ACTION ITEM =>
Only one portion of the data is to be written out: from the line bearing "BuddyPress (807, 2497)" through the line bearing "Make A Feature Request (468, 494)". Write it exactly as it appears.

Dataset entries
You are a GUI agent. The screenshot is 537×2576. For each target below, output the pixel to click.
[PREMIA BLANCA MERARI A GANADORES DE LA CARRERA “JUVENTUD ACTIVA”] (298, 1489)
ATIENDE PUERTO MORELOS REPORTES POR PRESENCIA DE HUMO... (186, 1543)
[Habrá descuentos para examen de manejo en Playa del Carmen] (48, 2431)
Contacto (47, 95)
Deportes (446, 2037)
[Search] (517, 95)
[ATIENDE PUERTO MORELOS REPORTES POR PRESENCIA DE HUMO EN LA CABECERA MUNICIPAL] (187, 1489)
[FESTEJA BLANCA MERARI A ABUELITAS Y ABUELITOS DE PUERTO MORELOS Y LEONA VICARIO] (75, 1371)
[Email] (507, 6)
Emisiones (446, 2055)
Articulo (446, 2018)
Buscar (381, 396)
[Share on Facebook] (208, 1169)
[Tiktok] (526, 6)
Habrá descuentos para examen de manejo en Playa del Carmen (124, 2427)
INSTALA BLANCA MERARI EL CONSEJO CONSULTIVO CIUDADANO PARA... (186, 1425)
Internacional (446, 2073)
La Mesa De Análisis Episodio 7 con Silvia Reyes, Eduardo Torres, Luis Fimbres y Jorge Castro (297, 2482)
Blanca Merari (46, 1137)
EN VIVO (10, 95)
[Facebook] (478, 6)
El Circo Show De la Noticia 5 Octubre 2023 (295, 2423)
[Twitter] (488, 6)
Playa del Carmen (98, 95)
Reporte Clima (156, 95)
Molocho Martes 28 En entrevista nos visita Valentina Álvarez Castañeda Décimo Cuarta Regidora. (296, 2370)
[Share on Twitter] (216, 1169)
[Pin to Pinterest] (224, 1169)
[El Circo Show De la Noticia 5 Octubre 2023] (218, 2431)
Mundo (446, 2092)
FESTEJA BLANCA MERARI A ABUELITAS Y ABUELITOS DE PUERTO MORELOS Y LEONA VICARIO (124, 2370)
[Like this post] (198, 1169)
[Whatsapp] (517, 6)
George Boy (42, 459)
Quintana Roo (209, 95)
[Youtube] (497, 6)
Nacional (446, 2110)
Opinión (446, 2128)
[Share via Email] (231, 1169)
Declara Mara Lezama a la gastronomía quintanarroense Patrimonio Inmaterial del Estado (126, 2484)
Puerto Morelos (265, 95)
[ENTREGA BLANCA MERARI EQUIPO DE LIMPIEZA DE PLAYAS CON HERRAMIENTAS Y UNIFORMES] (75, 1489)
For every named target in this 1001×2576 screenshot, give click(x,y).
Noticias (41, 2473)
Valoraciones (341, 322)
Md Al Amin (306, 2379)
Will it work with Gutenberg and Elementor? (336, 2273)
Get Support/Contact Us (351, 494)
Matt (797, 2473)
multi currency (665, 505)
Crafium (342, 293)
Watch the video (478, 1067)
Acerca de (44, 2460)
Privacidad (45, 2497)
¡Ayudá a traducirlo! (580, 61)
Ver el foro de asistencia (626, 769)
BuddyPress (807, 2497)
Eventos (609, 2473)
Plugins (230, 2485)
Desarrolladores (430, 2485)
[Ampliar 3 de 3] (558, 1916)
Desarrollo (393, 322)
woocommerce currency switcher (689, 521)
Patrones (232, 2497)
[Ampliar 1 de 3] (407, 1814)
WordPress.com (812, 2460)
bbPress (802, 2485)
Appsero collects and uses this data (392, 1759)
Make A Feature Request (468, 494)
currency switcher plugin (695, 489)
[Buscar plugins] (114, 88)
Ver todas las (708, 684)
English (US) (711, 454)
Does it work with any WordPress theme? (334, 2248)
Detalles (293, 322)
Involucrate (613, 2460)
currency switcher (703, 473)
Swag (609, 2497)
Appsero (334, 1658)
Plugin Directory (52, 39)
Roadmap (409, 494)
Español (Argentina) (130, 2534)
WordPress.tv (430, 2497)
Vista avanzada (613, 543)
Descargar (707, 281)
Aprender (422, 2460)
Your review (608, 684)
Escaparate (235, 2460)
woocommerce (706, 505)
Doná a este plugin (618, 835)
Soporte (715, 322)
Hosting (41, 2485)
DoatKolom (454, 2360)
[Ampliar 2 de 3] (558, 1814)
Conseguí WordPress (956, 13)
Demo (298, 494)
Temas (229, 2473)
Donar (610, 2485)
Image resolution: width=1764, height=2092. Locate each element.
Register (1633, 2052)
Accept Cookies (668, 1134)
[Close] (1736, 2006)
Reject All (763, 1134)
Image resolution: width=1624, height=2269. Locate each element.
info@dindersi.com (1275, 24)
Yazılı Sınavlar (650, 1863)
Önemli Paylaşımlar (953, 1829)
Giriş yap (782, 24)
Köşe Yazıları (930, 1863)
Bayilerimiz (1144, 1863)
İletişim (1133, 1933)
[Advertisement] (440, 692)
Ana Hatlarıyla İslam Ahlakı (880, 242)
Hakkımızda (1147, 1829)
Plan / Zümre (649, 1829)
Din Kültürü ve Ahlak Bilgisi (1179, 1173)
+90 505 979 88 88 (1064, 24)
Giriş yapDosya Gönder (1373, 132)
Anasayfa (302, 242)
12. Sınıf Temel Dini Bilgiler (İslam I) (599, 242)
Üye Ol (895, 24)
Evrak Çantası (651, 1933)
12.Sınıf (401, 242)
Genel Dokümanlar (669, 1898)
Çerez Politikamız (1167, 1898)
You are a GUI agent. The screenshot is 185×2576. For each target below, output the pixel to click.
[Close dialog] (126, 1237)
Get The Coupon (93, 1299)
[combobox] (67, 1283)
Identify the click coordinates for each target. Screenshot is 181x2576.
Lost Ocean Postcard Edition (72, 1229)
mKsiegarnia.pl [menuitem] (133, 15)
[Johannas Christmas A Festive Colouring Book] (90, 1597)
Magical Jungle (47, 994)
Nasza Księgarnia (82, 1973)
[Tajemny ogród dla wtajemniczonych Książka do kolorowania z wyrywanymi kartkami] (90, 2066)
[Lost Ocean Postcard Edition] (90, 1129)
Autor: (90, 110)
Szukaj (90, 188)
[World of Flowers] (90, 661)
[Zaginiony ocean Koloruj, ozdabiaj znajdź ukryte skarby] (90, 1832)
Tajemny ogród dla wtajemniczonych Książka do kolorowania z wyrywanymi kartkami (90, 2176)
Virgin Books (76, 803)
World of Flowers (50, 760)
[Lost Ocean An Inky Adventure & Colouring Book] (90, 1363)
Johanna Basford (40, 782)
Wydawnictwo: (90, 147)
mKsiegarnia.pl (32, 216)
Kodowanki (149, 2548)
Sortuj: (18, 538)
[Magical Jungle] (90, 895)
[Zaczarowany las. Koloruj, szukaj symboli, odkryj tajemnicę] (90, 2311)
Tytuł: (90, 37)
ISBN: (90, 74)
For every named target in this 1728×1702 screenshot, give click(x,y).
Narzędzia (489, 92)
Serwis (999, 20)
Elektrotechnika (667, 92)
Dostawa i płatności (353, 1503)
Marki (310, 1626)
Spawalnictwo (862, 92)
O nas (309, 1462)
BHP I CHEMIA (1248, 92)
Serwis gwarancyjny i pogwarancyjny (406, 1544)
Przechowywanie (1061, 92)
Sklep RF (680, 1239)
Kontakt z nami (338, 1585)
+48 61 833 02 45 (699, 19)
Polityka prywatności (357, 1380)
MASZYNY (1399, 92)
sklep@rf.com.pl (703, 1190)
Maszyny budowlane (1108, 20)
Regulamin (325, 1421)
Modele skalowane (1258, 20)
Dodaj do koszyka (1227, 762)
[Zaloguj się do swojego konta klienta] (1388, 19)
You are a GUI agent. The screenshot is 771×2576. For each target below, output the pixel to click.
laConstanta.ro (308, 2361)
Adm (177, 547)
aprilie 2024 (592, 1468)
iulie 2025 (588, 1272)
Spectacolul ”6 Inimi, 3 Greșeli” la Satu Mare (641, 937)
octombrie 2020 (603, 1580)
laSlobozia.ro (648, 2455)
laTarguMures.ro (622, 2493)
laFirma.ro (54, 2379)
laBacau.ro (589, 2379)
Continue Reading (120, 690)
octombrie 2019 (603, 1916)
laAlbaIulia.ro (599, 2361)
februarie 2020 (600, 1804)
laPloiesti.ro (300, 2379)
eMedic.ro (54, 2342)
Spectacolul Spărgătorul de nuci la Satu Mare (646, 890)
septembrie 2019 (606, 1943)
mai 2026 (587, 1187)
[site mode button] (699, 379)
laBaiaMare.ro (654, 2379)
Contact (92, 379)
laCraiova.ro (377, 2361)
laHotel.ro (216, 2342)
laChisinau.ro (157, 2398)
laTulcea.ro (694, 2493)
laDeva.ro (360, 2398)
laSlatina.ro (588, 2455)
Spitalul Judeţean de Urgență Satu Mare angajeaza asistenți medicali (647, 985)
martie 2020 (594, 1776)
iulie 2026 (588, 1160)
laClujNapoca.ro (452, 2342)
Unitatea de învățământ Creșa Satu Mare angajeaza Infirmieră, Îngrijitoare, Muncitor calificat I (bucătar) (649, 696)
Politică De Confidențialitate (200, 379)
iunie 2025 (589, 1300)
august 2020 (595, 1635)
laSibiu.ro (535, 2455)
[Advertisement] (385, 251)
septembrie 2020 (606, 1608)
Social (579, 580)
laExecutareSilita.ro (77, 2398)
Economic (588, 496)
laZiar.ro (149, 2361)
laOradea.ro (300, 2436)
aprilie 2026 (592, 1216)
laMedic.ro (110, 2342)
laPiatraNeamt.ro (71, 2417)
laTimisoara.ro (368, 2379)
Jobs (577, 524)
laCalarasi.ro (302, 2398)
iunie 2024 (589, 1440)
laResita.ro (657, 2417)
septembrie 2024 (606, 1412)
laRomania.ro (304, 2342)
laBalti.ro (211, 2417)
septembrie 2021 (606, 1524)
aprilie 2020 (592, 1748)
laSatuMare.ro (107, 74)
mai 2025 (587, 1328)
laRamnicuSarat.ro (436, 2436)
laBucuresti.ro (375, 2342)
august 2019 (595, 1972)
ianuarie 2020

YOUR RESPONSE =>
BuddyPress (807, 2497)
Eventos (609, 2473)
Plugins (230, 2485)
Desarrolladores (430, 2485)
[Ampliar 3 de 3] (558, 1916)
Desarrollo (393, 322)
woocommerce currency switcher (689, 521)
Patrones (232, 2497)
[Ampliar 1 de 3] (407, 1814)
WordPress.com (812, 2460)
bbPress (802, 2485)
Appsero collects and uses this data (392, 1759)
Make A Feature Request (468, 494)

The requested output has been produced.